Why are things still so uncertain? When will jobs become more plentiful? And, most critically, how will next month’s bills get paid?

As each month of the crawl out of the Great Recession continues, its origin becomes less relevant to the day-to-day concerns of a public now more anxious about the future than angry about the past.

“That is,” says Phil Angelides, chairman of a national commission investigating the origins of the financial meltdown that triggered it all, “just the way that people on Wall Street would like it to be.”

He’s hoping that the commission’s final report, to be broadly released to the public in December in the same manner as the 2004 report from the 9/11 Commission, will refocus some attention on the origins of the crisis and the urgency of preventing a similar catastrophe in the future.

“This is fundamental,” Angelides told me last week. “The world’s strongest financial system was brought to its knees.”

The bipartisan panel held its first hearing in January. Over the ensuing months, Angelides and his colleagues have grilled titans and fallen titans of Wall Street and the regulators who watched the meltdown unfold.

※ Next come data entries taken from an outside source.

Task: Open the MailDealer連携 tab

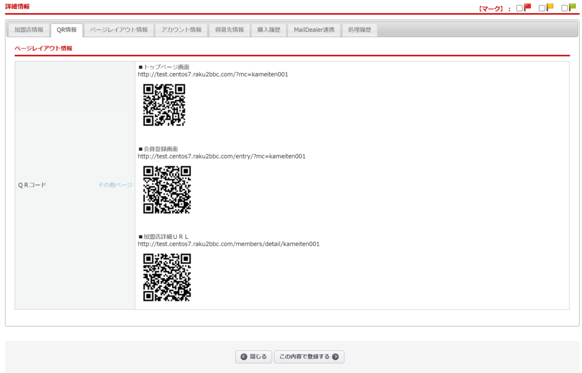Action: click(x=314, y=30)
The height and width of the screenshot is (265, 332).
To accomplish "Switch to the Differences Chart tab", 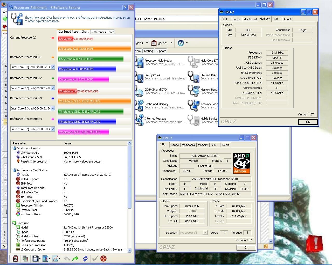I will 102,32.
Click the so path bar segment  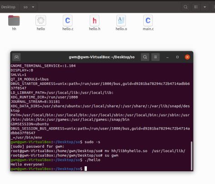pos(25,7)
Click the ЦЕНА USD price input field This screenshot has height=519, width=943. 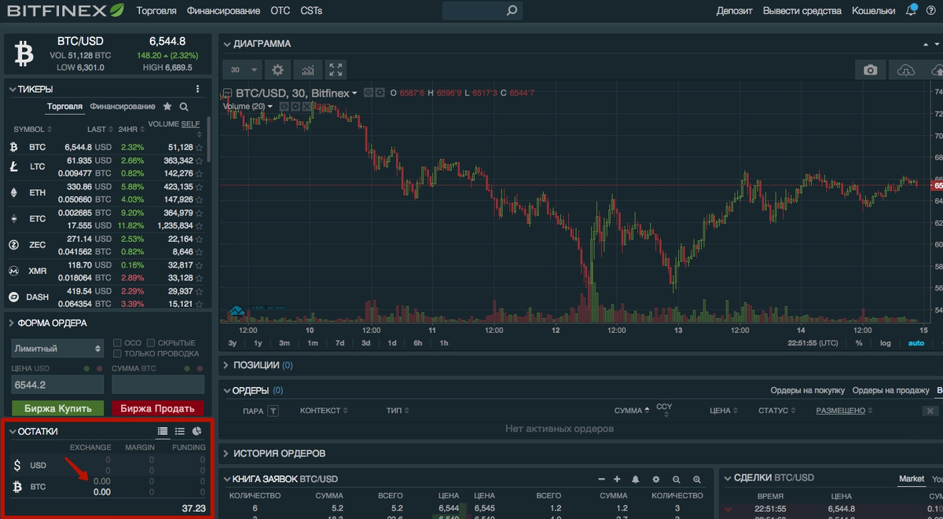pyautogui.click(x=57, y=384)
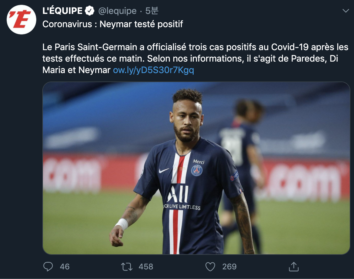
Task: Share the tweet via upload arrow icon
Action: click(294, 267)
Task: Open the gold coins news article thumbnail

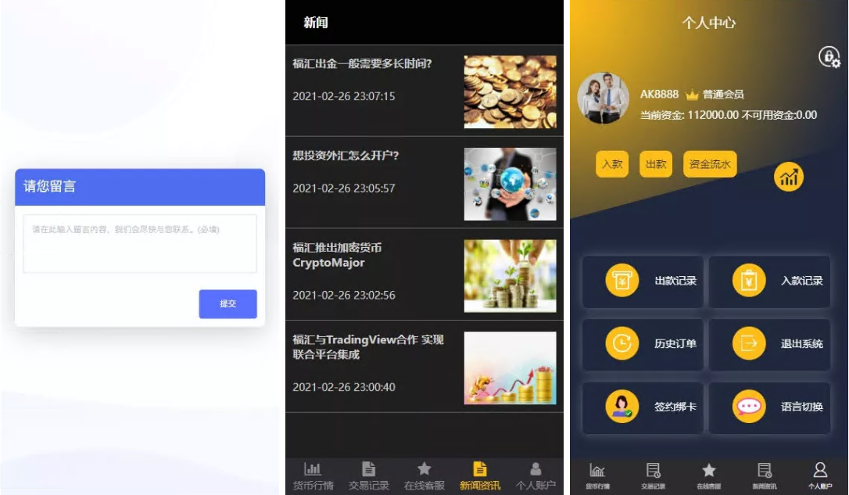Action: point(510,91)
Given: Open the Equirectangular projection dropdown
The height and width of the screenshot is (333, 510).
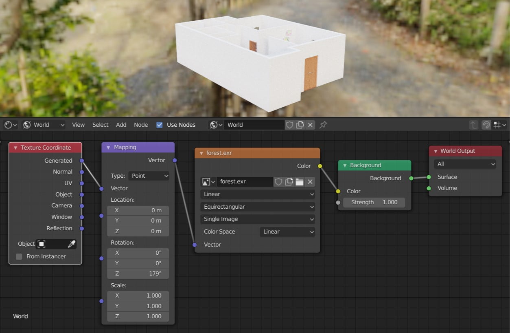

Angelides, a former California state treasurer and one-time real-estate developer, was not unsophisticated in the ways of finance. Still, he has been dumbfounded by the things he has learned.

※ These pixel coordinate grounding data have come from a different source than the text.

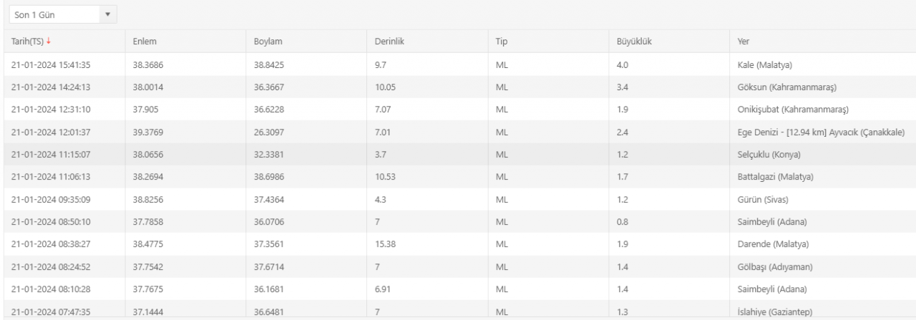Open the Son 1 Gün dropdown
This screenshot has width=916, height=320.
click(62, 14)
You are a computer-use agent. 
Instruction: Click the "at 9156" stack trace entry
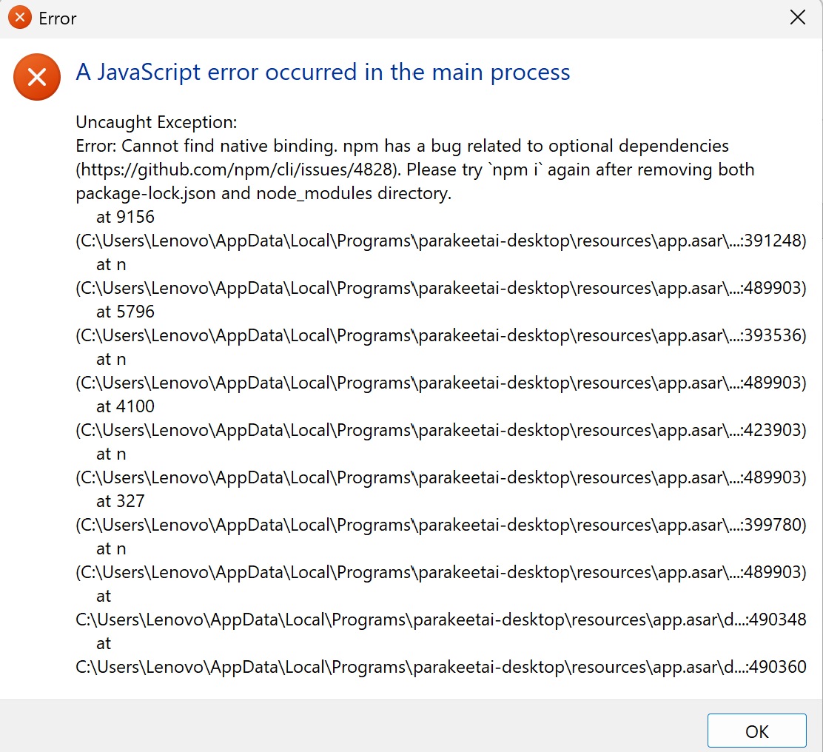[x=125, y=217]
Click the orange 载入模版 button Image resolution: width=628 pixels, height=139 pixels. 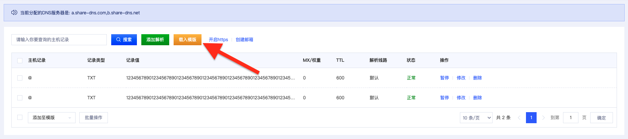(x=188, y=40)
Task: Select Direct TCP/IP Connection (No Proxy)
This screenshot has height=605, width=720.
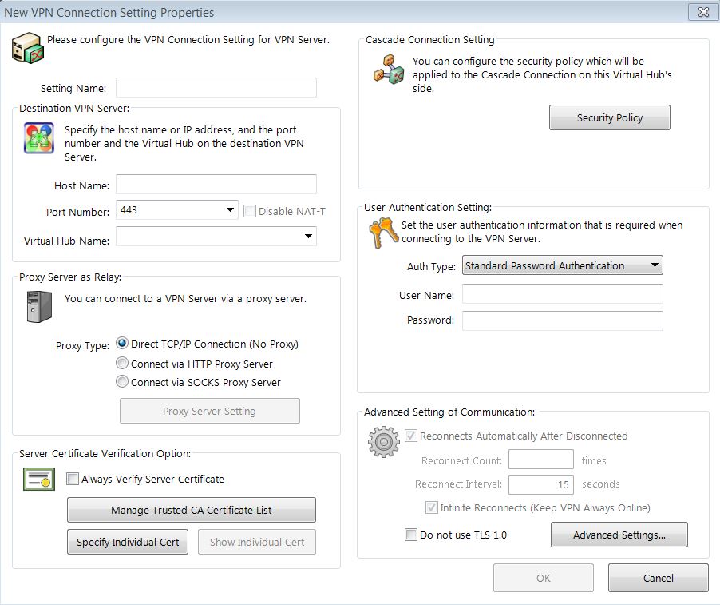Action: pos(122,345)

“I feel like I walked into my local community bank and opened a door I wasn’t supposed to open,” he said. “And when I opened it, I saw a casino floor as big as New York, New York.”

He’s learned that some of the nation’s largest “shadow banks” — those outside the reach of bank regulators — were leveraged at ratios as high as 39-1. “It’s as if someone with $50,000 in assets took out a $2 million mortgage that could be called in overnight.”

He’s learned about financial instruments called collateralized debt obligations, in which slices of BBB-rated mortgages from mortgage-backed securities were packaged into separate instruments in which the majority were reclassified as AAA. “It’s like the old alchemy story of turning lead into gold.”

He’s learned about synthetic securities backed by nothing other than bets on how actual collateralized debt obligations would perform. In 2008, Angelides notes, 86 percent of the trades at Goldman Sachs were synthetics.

And he’s learned that the Federal Reserve Board, the one entity that could have done anything to impose sanity, watched as the risks grew higher and higher.

The commission has also held regional hearings, such as the one planned this week in Sacramento, to learn the full consequences of the calamity. Two figures that stand out for Angelides from a hearing in Las Vegas: 70 percent of homeowners are underwater on their mortgages, and that their collective mortgage debt is 120 percent of the value of the citywide housing stock.

“‘Financial crisis’ is not a past-tense term — for Wall Street, maybe, but for the rest of the country the financial crisis is still with us.”

Angelides hopes that the final report will give policymakers and the public cause to insist that financial reforms passed by Congress are effectively implemented.

“Normally, the way we learn things is from the consequences of our mistakes. But Wall Street has felt almost no consequence,” he said. “As of today, very little has changed. The jury is still out on whether we will have real financial reform.”

While it may seem backward that the report will come out after Congress passed its Wall Street Reform and Consumer Protection Act, Angelides said it is not unlike the situation in which Congress created the Department of Homeland Security before the 9/11 Commission released its findings.

In this case, he said, the critical decisions remain, as regulators conduct the 220 separate rule-making processes needed to implement the new law — and will be doing so under the intense political pressure that 3,000 Wall Street lobbyists can exert.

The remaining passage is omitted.